As part of the Chanel Next Prize, 10 artists will receive awards of €100,000 each, intended to fund arts projects and help them access mentorship and networking opportunities that the brand helps facilitate. The Chanel Culture Fund, meanwhile, will work with art and culture institutions — including London’s National Portrait Gallery, The Underground Museum in Los Angeles, Centre Pompidou in Paris, and GES-2 in Moscow — to create new programmes that aim to, for example, enhance the representation of women or promote new ecologies for sustainable cities. The programme will take place over three years, as Chanel’s institutional partners begin to craft their post-pandemic reopening plans.
Luxury brands and parent companies have offered prizes to emerging creatives and collaborated with museums on collections for years, as they tend to help deepen brand awareness and build equity. For example, LVMH enacted its eponymous Prize in 2014 while Gucci created its Changemakers Scholarship to help nurture and support nascent fashion talent in 2020. Rather than focusing singularly on fashion creatives, however, Chanel said it is taking a broader view.

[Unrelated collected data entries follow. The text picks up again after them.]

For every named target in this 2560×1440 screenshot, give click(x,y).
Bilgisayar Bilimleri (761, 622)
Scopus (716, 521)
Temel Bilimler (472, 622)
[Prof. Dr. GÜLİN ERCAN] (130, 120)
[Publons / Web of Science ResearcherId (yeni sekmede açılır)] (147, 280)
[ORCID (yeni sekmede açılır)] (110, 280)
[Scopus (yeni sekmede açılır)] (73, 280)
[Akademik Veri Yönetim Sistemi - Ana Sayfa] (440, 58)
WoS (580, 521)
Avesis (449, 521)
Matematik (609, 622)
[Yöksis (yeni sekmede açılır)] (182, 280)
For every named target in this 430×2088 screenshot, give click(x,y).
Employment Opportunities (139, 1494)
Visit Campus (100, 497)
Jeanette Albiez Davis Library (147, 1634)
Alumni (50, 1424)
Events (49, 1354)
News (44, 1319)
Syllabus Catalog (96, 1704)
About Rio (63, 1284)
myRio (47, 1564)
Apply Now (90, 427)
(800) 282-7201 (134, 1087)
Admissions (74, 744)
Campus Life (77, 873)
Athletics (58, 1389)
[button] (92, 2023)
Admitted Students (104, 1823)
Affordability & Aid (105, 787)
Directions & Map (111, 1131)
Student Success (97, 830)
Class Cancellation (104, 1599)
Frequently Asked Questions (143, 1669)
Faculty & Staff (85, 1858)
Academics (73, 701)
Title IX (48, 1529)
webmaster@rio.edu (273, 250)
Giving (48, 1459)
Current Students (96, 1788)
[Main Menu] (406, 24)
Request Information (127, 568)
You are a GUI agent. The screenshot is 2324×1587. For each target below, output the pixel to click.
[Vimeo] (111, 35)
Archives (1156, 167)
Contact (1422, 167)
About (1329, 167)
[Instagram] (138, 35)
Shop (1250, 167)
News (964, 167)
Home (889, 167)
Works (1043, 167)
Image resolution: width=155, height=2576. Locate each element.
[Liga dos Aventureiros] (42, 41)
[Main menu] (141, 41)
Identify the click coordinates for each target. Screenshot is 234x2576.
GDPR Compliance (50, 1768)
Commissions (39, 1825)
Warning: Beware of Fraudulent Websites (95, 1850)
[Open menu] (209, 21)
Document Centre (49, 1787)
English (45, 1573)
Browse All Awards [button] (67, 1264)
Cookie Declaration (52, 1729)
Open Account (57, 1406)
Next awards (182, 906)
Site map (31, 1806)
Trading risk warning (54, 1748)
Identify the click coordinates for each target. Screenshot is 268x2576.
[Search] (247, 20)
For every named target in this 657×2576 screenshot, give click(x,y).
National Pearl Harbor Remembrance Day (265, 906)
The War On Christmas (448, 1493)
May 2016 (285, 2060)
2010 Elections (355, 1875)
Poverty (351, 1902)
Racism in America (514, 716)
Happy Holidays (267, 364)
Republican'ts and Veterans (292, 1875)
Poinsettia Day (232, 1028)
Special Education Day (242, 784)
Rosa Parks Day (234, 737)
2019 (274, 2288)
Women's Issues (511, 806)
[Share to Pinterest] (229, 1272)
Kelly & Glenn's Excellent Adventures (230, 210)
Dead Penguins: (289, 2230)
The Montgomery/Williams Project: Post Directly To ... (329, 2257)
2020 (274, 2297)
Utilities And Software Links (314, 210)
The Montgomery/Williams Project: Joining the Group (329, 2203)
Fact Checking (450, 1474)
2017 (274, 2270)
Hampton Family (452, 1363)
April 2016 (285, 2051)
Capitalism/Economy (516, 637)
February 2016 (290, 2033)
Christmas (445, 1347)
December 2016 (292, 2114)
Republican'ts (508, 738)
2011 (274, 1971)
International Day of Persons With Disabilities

”Rather than having a singular strategy for selecting artists, it’s a very diffused model in terms of going to the expertise globally, harnessing those networks, figuring out how we can make that bridge with our own platforms and those artists and then coming up with this next generation of 10 individuals who we may not even know exist, but will bring into the house to have that kind of curated alumni network and then further knowledge exchange,” Yana Peel, Global Head of Arts & Culture at Chanel, told BoF.